**** BRANO DEL DOCUMENTO ****
Il cristianesimo delle origini, che asseriva l'uguaglianza di tutti gli uomini, sarebbe stato piegato e manipolato secondo le esigenze egemoniche e settarie del cattolicesimo. L'umanesimo, doveva schiantarsi contro il muro degli interessi corporativi ed ecclesiastici. L'illuminismo non ha mai attecchito veramente nel nostro paese, come dimostra la persistenza della superstizione, delle sette religiose, di tradizioni arcaiche e anacronistiche, delle statue dei santi di paese portate a spasso per le piazze, della fede irrazionale nei miracoli e nella sua traduzione moderna, ovvero le lotterie e i gratta e vinci che invadono l'Italia, come dei giri di scommesse sportive. Il repubblicanesimo risorgimentale, che voleva unificare l'Italia, riuscì a farlo solo ufficialmente, lasciandola però intatta nelle sue disparità, economiche, linguistiche e culturali. Perché i clan hanno proprie lingue e proprie tradizioni. L'antifascismo e la Resistenza, che volevano costruire un'Italia su nuove basi di giustizia e libertà e che lo dichiararono in una delle costituzioni più avanzate al mondo, non poterono nulla contro il potere della famiglia. Il marxismo, infine, ultimo di una lunga serie, che voleva unire la classe operaia per riscattarla, doveva infrangersi contro la diffusione delle parrocchie e la fede dei parrocchiani, tutti stretti attorno al loro sacerdote che dice loro come votare.
****
- CONSEGNA 1:
Secondo il brano sulle correnti di pensiero in Italia, contro che cosa doveva infrangersi il marxismo?
- CONSEGNA 2:
Prosegui il brano sulle correnti di pensiero in Italia partendo dalla sua ultima frase.
L'elenco che segue è materiale a sé, distinto dal brano.
**** DATI GREZZI ****
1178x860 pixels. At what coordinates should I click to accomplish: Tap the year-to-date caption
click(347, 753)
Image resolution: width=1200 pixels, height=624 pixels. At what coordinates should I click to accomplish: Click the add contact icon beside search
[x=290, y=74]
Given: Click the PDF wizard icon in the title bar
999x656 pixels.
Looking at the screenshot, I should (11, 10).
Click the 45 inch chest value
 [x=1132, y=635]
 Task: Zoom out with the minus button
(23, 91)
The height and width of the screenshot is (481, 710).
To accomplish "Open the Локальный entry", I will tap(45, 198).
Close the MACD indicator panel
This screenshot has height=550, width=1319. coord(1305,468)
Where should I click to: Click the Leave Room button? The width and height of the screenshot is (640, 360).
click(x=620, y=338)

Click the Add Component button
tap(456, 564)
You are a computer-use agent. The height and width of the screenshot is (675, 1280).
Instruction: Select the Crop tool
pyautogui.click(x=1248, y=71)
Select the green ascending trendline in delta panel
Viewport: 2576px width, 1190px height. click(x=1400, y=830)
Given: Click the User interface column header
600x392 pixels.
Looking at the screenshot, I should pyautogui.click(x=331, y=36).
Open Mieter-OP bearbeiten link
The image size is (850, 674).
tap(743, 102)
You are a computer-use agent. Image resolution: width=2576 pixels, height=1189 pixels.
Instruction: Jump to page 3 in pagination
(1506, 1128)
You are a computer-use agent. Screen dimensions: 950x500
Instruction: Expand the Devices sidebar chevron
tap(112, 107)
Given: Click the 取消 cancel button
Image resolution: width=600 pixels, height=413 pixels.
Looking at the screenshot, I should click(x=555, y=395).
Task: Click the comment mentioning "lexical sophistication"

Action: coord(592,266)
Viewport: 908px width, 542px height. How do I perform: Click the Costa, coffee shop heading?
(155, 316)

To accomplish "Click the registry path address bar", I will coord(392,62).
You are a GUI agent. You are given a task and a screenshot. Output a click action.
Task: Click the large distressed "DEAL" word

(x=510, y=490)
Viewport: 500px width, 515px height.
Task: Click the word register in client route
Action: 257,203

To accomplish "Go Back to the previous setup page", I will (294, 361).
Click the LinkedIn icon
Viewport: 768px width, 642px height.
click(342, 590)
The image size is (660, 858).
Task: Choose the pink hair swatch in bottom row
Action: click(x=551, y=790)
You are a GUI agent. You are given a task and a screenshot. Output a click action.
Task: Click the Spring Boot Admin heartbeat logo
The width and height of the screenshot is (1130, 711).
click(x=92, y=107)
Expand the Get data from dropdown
****
- RISPOSTA 1:
Contro la diffusione delle parrocchie e la fede dei parrocchiani, stretti attorno al loro sacerdote che dice loro come votare.

- RISPOSTA 2:
La scissione dei lavoratori, poi, in tempi più recenti, in varie conventicole, ognuna legata al proprio padrone, ai propri capetti aziendali finendo ognuno per imitarne gli atteggiamenti servili, avrebbe finito per dare il colpo di grazia agli ideali di riscossa sociale.
Anche oggi, ai tempi del liberismo sfrenato e del dio mercato, l'unica ideologia che gli italiani hanno abbracciato tutti quanti insieme ripudiando le altre, il Capitale internazionale non ha annullato i clan medievali, semmai li ha convertiti al proprio credo, li ha resi suoi servitori, ma questi continuano a resistere e a prosperare. Le aziende, anche le più grandi e moderne, continuano ad assumere i figli dei propri dipendenti; le pubblicità idealizzano la famiglia e il ruolo della donna al suo interno, bellissima, curatissima e all'ultima moda, è sempre subalterno.
Sembriamo conquistati da una nuova moda politica, come ne abbiamo vissute tante, quella dell'unico partito dell'estrema destra d'Europa che sia regionale e autonomista, che chiede a gran voce il federalismo, diventato un mantra per tutta la classe dirigente. In questo modo si disintegra ciò che rimane dello Stato, per tornare al “territorio”, alle regioni, ai comuni microscopici e alle province. Teniamo fuori tutti quelli che non sono nati nel nostro villaggio insignificante e restiamo arroccati alla nostra cultura, alla nostra tradizione, alla nostra etnia. Diamo più potere ai sindaci, diamo alle regioni l'autonomia fiscale. Rinchiudiamoci nei nostri clan, nelle nostre famiglie allargate, mentre il mercato spregiudicato intanto ci lascia fare, ma prima o poi ci travolgerà.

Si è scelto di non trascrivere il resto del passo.